I primi semi della rivoluzione di Chionna infatti, mettono radici circa sei anni fa, quando già affermato imprenditore, si  accorge di come il “Made in Italy”, tra i brand più famosi e riconosciuti al mondo, subisca un fortissimo uso strumentale da parte di alcune aziende che si fanno vanto, a torto, della loro totale italianità. Convinto sostenitore dell’enorme valore della tradizione italiana soprattutto nel settore della moda, Carlo, che al contrario ha sempre realizzato interamente nel nostro Paese ogni singolo capo delle proprie linee, comincia così a firmare le proprie creazioni con una sigla piuttosto illuminante: DSMY, letteralmente “Dio Salvi il Made in ItalY”.
Nel 2008, quando di fronte al braccio di ferro della globalizzazione, la Comunità Europea cerca di trovarvi una soluzione ma riesce a concepire solo un rimedio miope, lo stilista bolognese resta inerme di fronte all’indifferenza dei media e del pubblico. Nasce infatti la legge 450, meglio conosciuta come “Legge del Made in”. Essa sancisce che un prodotto può avvalersi di tale dicitura se ha subito l’ultima trasformazione sostanziale nel Paese di origine del marchio, autorizzando così di fatto l’etichettatura “Made in Italy” a chiunque realizzi  in Italia solo il processo finale, pur riservando principalmente la produzione in un Paese extracomunitario.
Ciò che i giornali e che le grandi aziende, con la complicità della politica, cercano di celare è sicuramente un problema economico, visto il danno che la scelta di orientarsi verso i mercati altamente concorrenziali dei Paesi extracomunitari può creare a sfavore dell’occupazione nazionale, ma è anche una responsabilità sociale.  Questi Paesi, cercano di offrire i nostri stessi servizi ad un prezzo infinitamente più basso, in quanto completamente estranei alle leggi ambientali, ai diritti dei lavoratori e alle garanzie di non tossicità delle materie prime, solo per citarne alcune.  Di fatto, continuando ad assecondare questo sistema, ci si rende colpevoli della disoccupazione dei nostri figli e di abbandonare alla loro sorte di semi-schiavitù chi non ha abbastanza forza per potersi ribellare.

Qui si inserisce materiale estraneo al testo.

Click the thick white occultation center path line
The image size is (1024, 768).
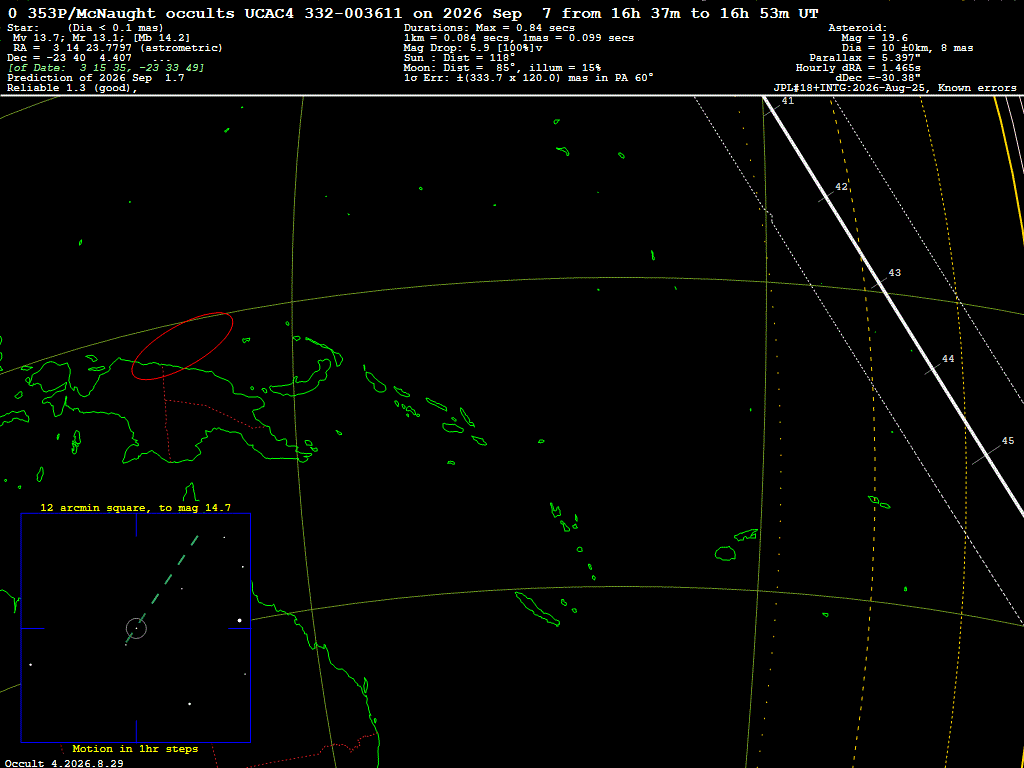[x=893, y=306]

A partire dal 2010, il nostro eroe solitario trova il modo per farsi ascoltare. Da stravagante personaggio qual è, comincia ad ideare e a rendersi personalmente protagonista di controverse campagne pubblicitarie che lo vedono indossare i panni di alcune notissime figure storiche, iniziando dall’”Italico” Gladiatore, passando addirittura attraverso l’icona di Cristo pur di scuotere gli animi, finendo con Giuseppe Garibaldi. Ovviamente tutte le creatività sono accomunate da un unico messaggio: “Salvare il Made in Italy”.
Nonostante le mille polemiche, le difficoltà, i bastoni tra le ruote da parte di chi non ha interesse a  fare il bene del nostro Paese, Carlo Chionna continua caparbiamente a portare avanti la sua lotta ed anzi persegue nuovi obiettivi.

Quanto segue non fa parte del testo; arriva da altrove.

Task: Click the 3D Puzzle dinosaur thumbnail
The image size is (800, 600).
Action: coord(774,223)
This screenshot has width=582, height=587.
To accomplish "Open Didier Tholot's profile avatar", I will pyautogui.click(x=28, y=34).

Grazie al recente incontro con Giuseppe Mazzarella, Presidente Nazionale della Confartigianato Moda, infatti, Carlo oggi ha un nuovo traguardo: educare il consumatore a tutelare le proprie scelte d’acquisto ed informarlo riguardo l’importanza della cosiddetta “100% Made in Italy”. Sconosciuta ai più, la legge166/2009, fortemente voluta dalla Confartigianato, sancisce che una merce per ottenere l’etichetta di 100% Made in Italy, deve necessariamente essere disegnata, progettata, lavorata e confezionata nel nostro Paese; inoltre  l’uso indebito di tale indicazione di vendita prevede una sanzione penale.
Fortunatamente, così come era successo al “Che”, a poco a poco arrivano i primi proseliti e  le dimostrazioni di appoggio e consenso diventano sempre più numerose. Man mano, con lui ci sono sempre più aziende a promuovere la filosofia del “fare le cose bene, per far del bene”.

Il rivoluzionario del Made in Italy non si arrende ed è deciso a portare avanti la sua lotta affinché ci sia la vittoria non solo della singola battaglia ma dell’intera guerra.